Until then, AIA and ALICO will remain wholly owned subsidiaries of AIG.

On a related front Friday, ALICO Chairman and Chief Executive Officer Rodney O. Martin Jr. told employees in a letter that ALICO is combining its two Western European regions.

Cliff Gallant, an analyst at Keefe, Bruyette & Woods Inc. in New York, said AIG is “being very aggressive” in “ moving (the SPV plan) along. If they really are able to accomplish this in 2009, I would say that is ahead of what most people thought was possible.”

The move itself is an indication that “it's a very difficult market to sell assets in,” said Mark Rouck, Chicago-based senior director with Fitch Ratings.

Marc Steinberg, senior analyst at Oldwick, N.J.-based A.M. Best Co. Inc., said the move is prudent. “Obviously, there's some irrational pricing because of the market conditions,” so moving the operations into an SPV “just seems to make sense.”

John Wicher of John Wicher & Associates in San Francisco, said: “The life insurance operations are viewed as a real special asset...but the reality is, there's not a private transaction out there, given the size” of the business. This will position the units for an IPO, he said.

Bill Bergman, an analyst at Morningstar Inc. in Chicago, said, though, he questions “to what extent the government's getting fair value for reducing the debt that AIG has to the Federal Reserve Bank of New York. That's a tough call,” and will not be known until “ three or four years down the road.”
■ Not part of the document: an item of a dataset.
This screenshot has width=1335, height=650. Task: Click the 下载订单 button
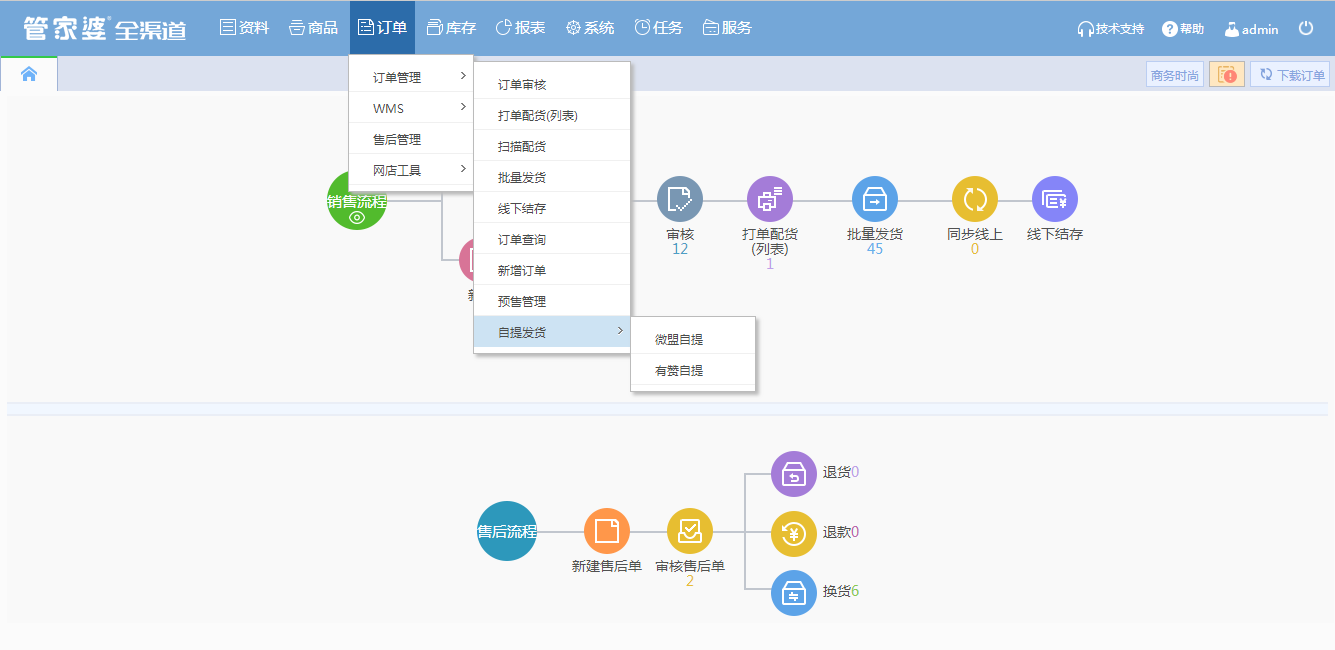(x=1290, y=75)
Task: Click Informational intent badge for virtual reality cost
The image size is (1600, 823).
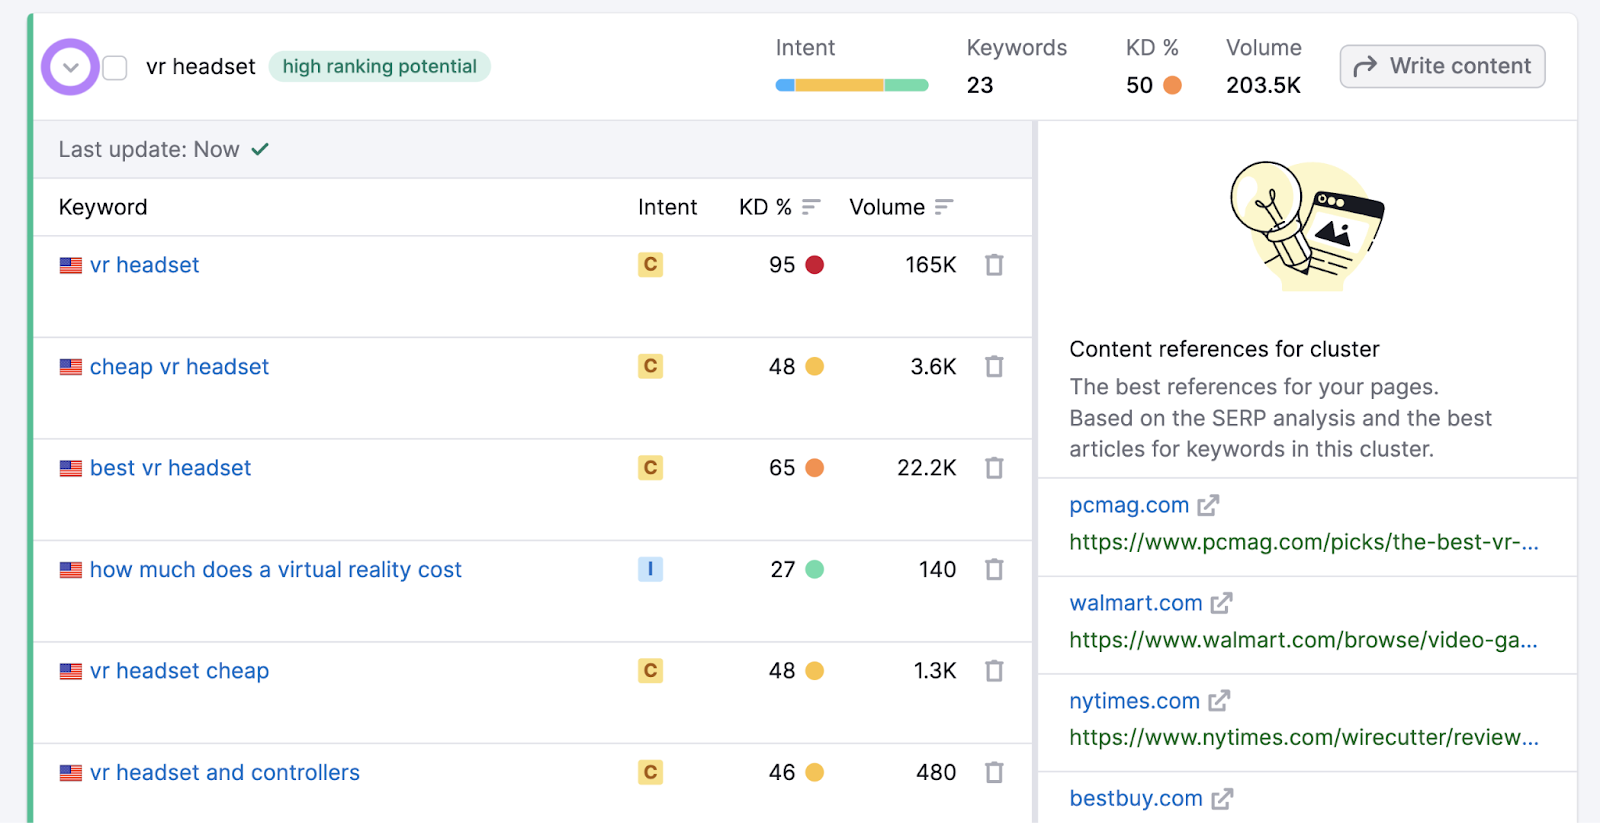Action: 650,570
In other AIG-related developments:

c AIU Holdings, AIG's commercial property/casualty division, is close to settling on a new name as part of its review of the company's brands and its effort to distinguish itself from AIG. The new name is expected to be revealed next month, according to sources familiar with the project.

c AIU also named Robert S. Schimek as its global chief financial officer, a new position. Mr. Schimek, who joined AIG in 2005, most recently held the title of AIU's executive vp and chief financial officer, but in that position was in charge only of AIU's property/casualty business, a spokeswoman said.
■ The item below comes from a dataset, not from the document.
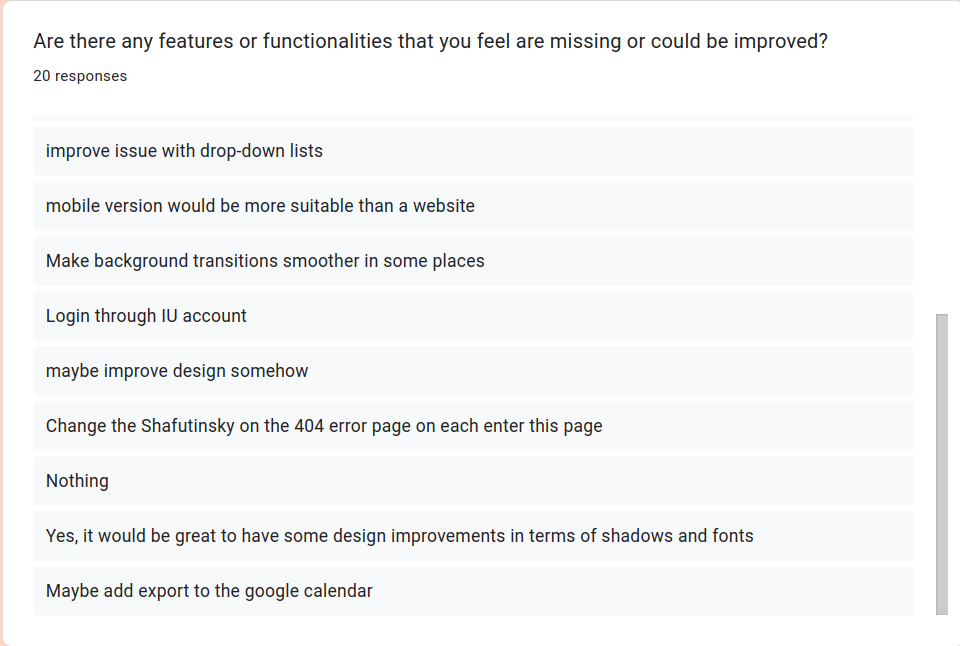
Task: Click the partially hidden response strip atop the list
Action: (473, 119)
c Alain Karaoglan, a former Banc of America Securities L.L.C. managing director, has been named senior vp-divestiture for AIG. He reports to Paula Rosput Reynolds, AIG vice chairman and chief restructuring officer. He succeeds Phillip Jacobs, who left AIG to join another company

c AIG agreed to sell its shares of its consumer financial operations in Mexico. AIG Universal, S.A. de C.V. SOFOM E.N.R. and Markcenter Services S. de R.L. de C.V. are being sold to Desarrollo de Negocios Integrados S.A. de C.V. and Inversiones DNI S.A. de C.V., respectively, for an undisclosed amount.